I know that more oxygen to the brain is good for thinking, but when did they find the time to think? Or sleep?   

And how were they supposed to come to ruin if they couldn't put the time in on their smartphones? 

My son is still in middle school. He's not enthusiastic about sports. He may well come to ruin. 

I would take away his phone, but he doesn't use one. He prefers his iPod. (I mean, who talks anymore, right?)

It's gaming that motivates my son to hole up in his room--gaming, and being 13. 

He does use Snapchat and Instagram, but mostly he talks to his friends over headphones and plays games with them on X-box.    

The concerns of the article about smartphones apply to my son's social life equally: He relates to his friends primarily over wifi, from his room, and rarely sees them elsewhere or otherwise, except at school.  

I have to wonder if the camaraderie Josh experiences with his friends remotely at home translates to their relationship in proximity at school.  

I doubt it is quite the same. I suspect that the social hierarchy of eighth grade dictates who is friendly with whom.  

I am pretty sure that Josh hangs out in his room with kids remotely who would not remotely hang out with him at school.  

I'm not saying my son is untouchable or anything. He places himself in the middle of the social hierarchy. He has adopted a strategy for surviving the petty wars and bullying of adolescence that involves low-affect and camouflage, which he hopes will get him through middle school  largely unmolested. 

I have not relieved Josh of his iPod.  The article makes clear that without it, he would be cut off from his peers and floating in the cold dark void of space just like an astronaut whose tether to the mothership has been tragically severed. 
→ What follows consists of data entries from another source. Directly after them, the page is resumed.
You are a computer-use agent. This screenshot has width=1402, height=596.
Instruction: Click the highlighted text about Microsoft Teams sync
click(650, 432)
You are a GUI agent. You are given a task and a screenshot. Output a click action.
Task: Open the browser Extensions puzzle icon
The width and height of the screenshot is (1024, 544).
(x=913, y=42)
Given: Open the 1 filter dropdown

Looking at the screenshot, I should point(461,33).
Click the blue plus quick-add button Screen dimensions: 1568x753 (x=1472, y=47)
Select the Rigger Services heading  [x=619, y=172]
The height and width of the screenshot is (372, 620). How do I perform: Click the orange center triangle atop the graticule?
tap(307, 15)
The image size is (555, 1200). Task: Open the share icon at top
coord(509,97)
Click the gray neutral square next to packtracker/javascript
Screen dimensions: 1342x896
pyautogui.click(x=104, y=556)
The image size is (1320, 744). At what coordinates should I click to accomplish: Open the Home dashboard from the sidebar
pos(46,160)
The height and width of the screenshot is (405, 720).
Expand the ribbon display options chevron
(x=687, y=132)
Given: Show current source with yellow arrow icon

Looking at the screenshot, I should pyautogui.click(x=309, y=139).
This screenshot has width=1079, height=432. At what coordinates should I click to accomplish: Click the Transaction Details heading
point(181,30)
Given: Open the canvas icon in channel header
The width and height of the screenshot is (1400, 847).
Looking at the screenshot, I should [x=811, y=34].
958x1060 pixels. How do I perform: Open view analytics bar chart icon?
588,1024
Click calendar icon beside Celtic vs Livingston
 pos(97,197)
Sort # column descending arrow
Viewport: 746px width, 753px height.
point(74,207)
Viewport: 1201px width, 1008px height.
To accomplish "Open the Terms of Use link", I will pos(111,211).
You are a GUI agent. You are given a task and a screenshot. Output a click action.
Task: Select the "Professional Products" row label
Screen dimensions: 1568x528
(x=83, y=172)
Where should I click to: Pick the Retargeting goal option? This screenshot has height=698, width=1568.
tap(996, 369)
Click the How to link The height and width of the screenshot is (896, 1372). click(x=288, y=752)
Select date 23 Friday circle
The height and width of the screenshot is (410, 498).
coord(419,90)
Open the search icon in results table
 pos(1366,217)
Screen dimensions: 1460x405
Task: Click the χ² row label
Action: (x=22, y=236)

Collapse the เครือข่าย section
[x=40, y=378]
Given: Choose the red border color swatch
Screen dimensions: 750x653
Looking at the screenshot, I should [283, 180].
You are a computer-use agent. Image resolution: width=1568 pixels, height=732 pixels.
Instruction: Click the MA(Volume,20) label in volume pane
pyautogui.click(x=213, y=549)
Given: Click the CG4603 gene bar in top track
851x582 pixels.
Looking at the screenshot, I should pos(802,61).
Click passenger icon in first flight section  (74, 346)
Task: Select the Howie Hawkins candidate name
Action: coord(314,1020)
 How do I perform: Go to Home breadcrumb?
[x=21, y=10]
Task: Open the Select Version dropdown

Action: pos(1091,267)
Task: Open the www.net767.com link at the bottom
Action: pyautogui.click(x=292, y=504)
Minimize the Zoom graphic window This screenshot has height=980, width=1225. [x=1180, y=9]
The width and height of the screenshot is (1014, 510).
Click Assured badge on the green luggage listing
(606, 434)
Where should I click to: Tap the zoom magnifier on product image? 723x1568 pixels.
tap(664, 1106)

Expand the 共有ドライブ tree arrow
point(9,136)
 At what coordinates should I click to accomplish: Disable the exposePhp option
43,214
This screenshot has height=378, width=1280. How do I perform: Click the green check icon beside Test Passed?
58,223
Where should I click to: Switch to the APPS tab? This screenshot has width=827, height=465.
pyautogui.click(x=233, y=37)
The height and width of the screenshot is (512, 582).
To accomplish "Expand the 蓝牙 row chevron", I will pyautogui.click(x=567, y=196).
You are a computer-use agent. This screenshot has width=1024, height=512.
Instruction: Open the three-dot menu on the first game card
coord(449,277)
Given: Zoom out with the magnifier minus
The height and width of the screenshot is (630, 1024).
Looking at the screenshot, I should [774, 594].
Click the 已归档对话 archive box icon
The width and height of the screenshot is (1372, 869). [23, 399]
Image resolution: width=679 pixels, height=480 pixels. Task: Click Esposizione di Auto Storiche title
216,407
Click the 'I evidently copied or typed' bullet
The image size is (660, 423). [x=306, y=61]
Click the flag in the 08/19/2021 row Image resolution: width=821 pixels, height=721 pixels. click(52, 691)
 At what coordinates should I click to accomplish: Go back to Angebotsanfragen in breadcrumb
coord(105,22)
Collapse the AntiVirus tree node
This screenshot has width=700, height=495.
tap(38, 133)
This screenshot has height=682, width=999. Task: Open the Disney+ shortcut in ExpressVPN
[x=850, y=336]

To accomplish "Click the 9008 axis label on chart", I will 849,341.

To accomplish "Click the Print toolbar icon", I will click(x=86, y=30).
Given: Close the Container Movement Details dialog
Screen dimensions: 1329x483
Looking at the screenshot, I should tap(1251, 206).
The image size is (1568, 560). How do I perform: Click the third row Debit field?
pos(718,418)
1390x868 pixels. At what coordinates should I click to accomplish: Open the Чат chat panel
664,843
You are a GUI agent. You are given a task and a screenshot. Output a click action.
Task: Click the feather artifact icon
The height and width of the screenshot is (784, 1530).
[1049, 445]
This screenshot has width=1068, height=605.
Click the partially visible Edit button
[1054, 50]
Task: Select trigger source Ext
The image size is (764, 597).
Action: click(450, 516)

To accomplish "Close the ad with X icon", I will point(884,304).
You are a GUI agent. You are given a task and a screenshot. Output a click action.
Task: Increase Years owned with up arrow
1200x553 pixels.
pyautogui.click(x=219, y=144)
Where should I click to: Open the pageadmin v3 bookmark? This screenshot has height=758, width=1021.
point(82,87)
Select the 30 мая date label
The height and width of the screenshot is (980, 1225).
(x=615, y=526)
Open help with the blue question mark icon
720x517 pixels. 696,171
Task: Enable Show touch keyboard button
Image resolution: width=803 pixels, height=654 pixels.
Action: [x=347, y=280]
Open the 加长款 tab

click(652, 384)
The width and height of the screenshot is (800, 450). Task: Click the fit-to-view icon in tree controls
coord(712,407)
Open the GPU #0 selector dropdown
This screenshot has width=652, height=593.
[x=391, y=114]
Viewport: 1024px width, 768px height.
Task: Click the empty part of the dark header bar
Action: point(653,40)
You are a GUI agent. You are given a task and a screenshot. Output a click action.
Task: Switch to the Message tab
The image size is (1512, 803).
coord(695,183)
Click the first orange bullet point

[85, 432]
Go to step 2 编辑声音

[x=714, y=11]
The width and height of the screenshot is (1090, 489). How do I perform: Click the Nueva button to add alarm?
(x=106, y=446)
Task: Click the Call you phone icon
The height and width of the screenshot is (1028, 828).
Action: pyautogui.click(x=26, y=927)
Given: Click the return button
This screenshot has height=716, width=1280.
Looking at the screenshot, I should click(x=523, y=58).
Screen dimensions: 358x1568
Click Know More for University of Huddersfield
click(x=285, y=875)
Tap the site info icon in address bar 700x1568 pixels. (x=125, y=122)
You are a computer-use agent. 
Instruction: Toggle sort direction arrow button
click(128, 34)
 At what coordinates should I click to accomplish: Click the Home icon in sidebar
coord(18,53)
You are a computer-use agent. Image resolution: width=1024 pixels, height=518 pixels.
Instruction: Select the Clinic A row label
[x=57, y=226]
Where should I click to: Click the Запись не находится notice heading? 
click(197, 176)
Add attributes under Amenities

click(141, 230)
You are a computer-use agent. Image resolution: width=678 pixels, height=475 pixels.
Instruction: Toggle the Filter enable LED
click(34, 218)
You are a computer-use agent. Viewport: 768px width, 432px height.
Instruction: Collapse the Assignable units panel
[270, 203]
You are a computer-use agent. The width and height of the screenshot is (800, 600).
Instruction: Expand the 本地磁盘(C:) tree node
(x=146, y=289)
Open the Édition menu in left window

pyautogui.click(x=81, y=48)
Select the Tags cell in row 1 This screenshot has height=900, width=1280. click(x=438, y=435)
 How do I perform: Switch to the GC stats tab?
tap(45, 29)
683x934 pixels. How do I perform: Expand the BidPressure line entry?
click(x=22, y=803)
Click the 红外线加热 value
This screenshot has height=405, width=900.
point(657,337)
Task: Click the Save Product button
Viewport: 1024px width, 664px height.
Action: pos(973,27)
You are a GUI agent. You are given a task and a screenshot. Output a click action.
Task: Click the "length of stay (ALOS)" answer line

Still, he is in his room too much, like the rest of his generation, and the foundations of his friendships are not as concrete as I would like them to be.  

By the same token, I have to admit that I have also grown extremely lackadaisical about my social life. 

My social circles on Facebook and Instagram appear deep and wide, yet they are no less virtual for all of that.

I am reminded of a tale from the Arabian Nights:

A hungry man, his mouth watering, receives what appears to be a banquet; but when he uncovers his platter, he finds nothing but an empty plate.  Of course, he is disappointed, but he pretends to love what he sees.  He tuck into this great invisible meal, which good humor pleases his host so much that his empty plate is replaced with a full one.

Social media holds out the promise of such a banquet. But is it food?  Is it...enough?  Could we somehow leverage it for something more solid and filling?

So!, three days ago I deleted Facebook and Instagram from my iPhone. I haven't unsubscribed to them, I can still find them on my tablet or computer. I just can't use my phone to constantly scratch that itch.  

For the first day or two, I suffered the mental  equivalent of restless leg syndrome.  In the habit of checking my phone, I found myself checking the headlines of the New York Times much more often than I normally would.  

For a crutch, when feeling desperate for approval and at the risk of disappointment, I could check my blog stats, but I tried not to.

There was something so tempting and easy about having social media on my phone, like pulling a lever on a slot machine.  One or two hoops to jump through is one or two hoops too many.  

I am grateful for the friends I've found and made on FB.  I hope to pursue some of them in the real world. I'd like to see my childhood friends again. I'd like to sit across a table from Mary Beth and look into her big brown eyes. No doubt, that would feed my soul.

It's too soon to know whether I'll be happier or more satisfied without being able to use social media on my smartphone, but I certainly don't miss the itch.